● The task: Please extract every line of the listing below word for word, leaving the pictures out of your answer.

● Data entries:
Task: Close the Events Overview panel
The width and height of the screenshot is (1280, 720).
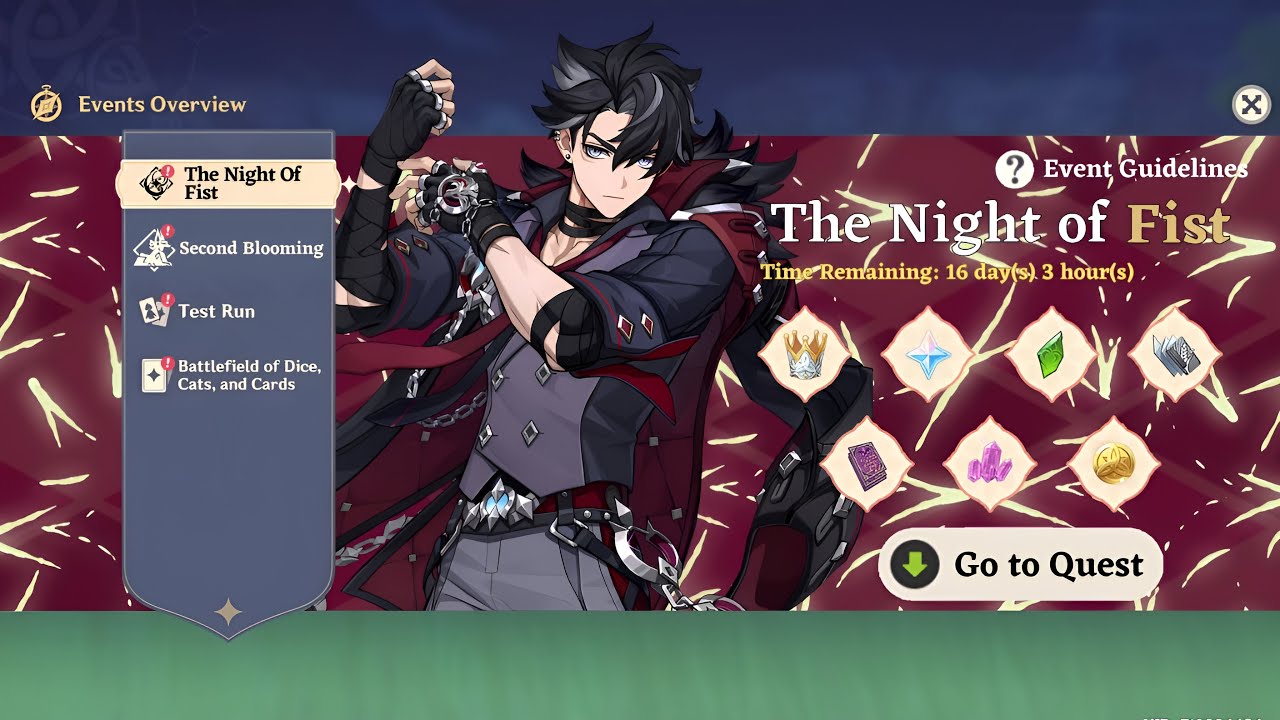Action: pos(1251,104)
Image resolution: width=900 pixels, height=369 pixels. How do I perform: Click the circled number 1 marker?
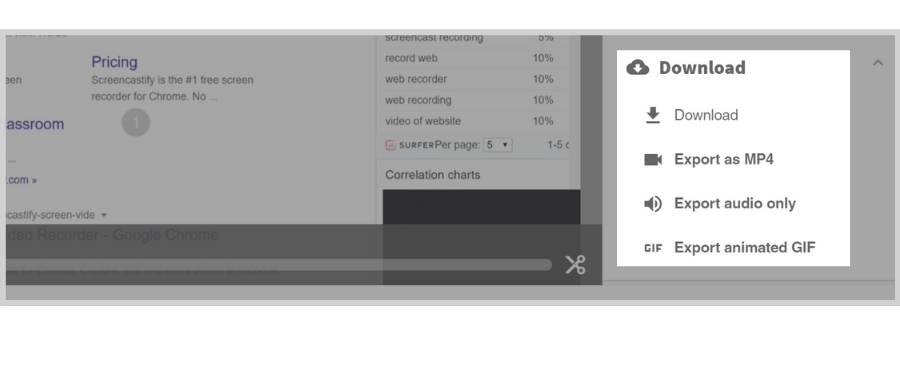[x=136, y=122]
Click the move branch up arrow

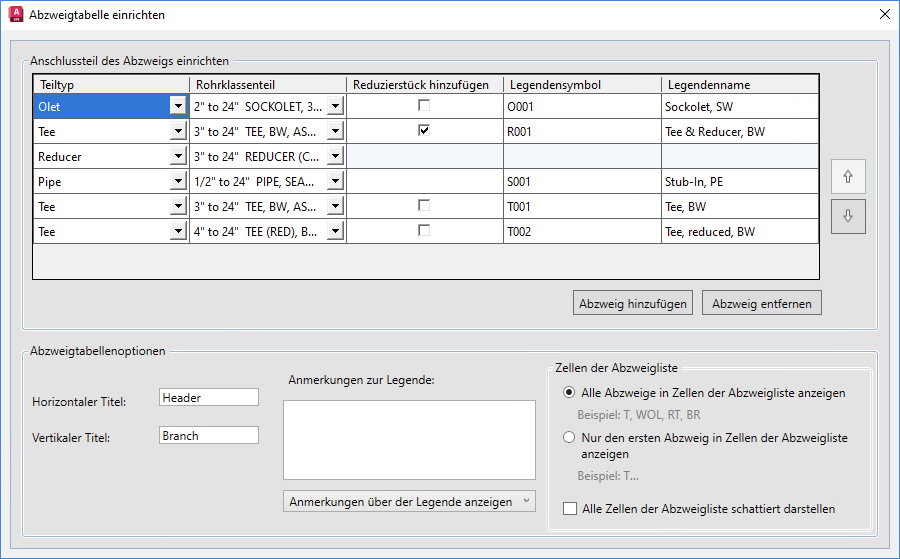pos(848,176)
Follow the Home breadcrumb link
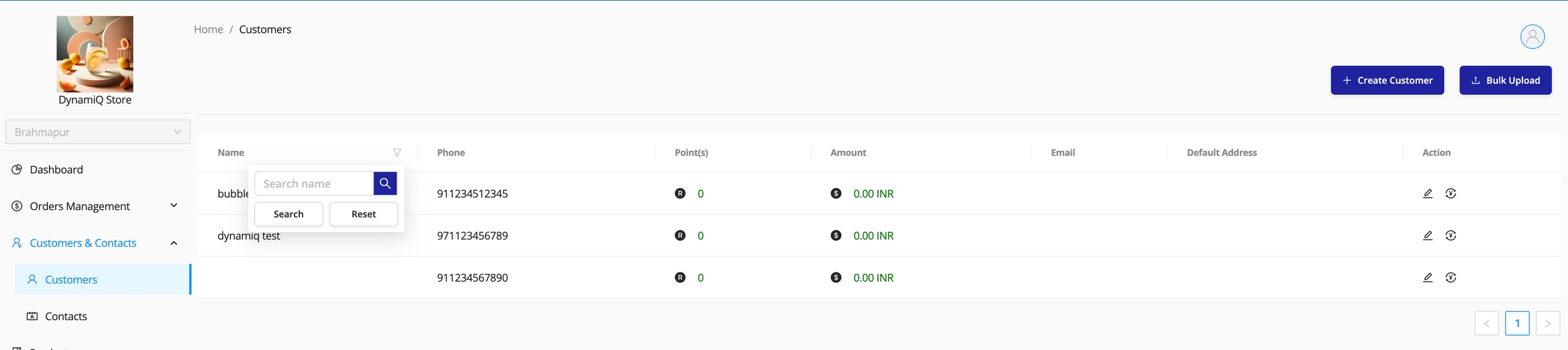Viewport: 1568px width, 350px height. pos(208,29)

● Solved problem:
Task: Close the Events Overview panel
The width and height of the screenshot is (1280, 720).
Action: pos(1251,104)
Image resolution: width=900 pixels, height=369 pixels. How do I perform: Click the circled number 1 marker?
[x=136, y=122]
Click the move branch up arrow

pos(848,176)
Follow the Home breadcrumb link
Viewport: 1568px width, 350px height. pos(208,29)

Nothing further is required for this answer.